═══ THE DATA ═══

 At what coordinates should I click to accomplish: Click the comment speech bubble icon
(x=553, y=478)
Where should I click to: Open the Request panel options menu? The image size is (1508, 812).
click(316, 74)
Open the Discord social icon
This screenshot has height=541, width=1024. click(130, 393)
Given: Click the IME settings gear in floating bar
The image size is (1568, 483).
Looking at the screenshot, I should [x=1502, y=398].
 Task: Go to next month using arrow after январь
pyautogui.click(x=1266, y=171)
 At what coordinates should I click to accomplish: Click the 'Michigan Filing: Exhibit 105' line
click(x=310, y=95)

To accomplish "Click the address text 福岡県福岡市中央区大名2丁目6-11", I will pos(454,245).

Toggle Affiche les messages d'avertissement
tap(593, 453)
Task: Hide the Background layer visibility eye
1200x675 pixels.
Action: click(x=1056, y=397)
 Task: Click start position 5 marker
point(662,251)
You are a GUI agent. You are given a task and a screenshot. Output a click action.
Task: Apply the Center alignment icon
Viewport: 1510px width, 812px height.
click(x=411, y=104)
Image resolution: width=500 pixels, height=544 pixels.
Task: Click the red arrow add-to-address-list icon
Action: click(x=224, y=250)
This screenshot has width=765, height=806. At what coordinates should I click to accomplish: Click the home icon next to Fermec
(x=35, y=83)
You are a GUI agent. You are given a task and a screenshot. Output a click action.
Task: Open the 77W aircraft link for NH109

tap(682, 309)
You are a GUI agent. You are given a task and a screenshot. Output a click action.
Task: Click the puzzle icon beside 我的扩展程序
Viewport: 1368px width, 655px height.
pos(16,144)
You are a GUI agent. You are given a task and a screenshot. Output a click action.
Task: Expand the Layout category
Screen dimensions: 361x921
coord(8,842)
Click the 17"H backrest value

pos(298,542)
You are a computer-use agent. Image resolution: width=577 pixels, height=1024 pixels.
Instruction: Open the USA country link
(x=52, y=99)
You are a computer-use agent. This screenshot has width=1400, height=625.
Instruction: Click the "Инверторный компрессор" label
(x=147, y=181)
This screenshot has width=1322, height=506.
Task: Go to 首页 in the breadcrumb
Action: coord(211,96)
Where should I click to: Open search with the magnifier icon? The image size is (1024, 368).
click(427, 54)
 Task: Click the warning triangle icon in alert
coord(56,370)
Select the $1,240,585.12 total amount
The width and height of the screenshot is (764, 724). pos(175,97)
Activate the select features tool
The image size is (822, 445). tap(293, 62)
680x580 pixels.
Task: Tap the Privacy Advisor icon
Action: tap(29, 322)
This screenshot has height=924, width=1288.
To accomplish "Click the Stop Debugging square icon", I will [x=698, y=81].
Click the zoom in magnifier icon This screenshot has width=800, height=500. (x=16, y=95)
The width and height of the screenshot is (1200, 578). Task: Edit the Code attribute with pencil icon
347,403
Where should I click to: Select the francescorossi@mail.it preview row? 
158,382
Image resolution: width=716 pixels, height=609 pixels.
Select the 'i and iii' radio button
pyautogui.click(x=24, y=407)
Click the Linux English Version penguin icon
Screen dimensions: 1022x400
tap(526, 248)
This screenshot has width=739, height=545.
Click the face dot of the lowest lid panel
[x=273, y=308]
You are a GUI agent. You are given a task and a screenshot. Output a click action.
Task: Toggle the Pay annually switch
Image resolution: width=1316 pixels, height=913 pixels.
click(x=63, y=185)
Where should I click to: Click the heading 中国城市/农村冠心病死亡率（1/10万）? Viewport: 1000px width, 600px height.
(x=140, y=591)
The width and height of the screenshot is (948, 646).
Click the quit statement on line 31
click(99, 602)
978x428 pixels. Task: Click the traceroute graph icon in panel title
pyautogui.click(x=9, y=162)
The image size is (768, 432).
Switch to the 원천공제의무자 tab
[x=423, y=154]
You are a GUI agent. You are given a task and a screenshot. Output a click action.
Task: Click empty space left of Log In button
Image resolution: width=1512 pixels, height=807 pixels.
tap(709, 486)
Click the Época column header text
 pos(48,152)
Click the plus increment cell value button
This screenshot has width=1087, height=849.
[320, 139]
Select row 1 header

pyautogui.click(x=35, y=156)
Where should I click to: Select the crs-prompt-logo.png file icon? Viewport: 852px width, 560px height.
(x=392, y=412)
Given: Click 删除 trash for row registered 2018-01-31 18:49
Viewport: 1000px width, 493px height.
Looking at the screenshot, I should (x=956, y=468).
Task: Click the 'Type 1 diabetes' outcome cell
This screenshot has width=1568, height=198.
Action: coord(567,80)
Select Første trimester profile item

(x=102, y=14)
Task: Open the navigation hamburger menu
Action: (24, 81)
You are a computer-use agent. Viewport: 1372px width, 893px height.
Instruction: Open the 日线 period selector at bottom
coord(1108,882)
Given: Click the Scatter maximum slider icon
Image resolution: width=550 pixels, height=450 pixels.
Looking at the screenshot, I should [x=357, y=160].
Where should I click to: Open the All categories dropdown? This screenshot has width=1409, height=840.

═══

> _TRY IT_: Nothing should be returned except the lines from the one holding "Task: Click the 'Type" through the final line of the listing, exactly as they appear.

> _THE COMPLETED TASK_:
Task: Click the 'Type 1 diabetes' outcome cell
This screenshot has width=1568, height=198.
Action: coord(567,80)
Select Første trimester profile item

(x=102, y=14)
Task: Open the navigation hamburger menu
Action: (24, 81)
You are a computer-use agent. Viewport: 1372px width, 893px height.
Instruction: Open the 日线 period selector at bottom
coord(1108,882)
Given: Click the Scatter maximum slider icon
Image resolution: width=550 pixels, height=450 pixels.
Looking at the screenshot, I should [x=357, y=160].
Where should I click to: Open the All categories dropdown? This screenshot has width=1409, height=840.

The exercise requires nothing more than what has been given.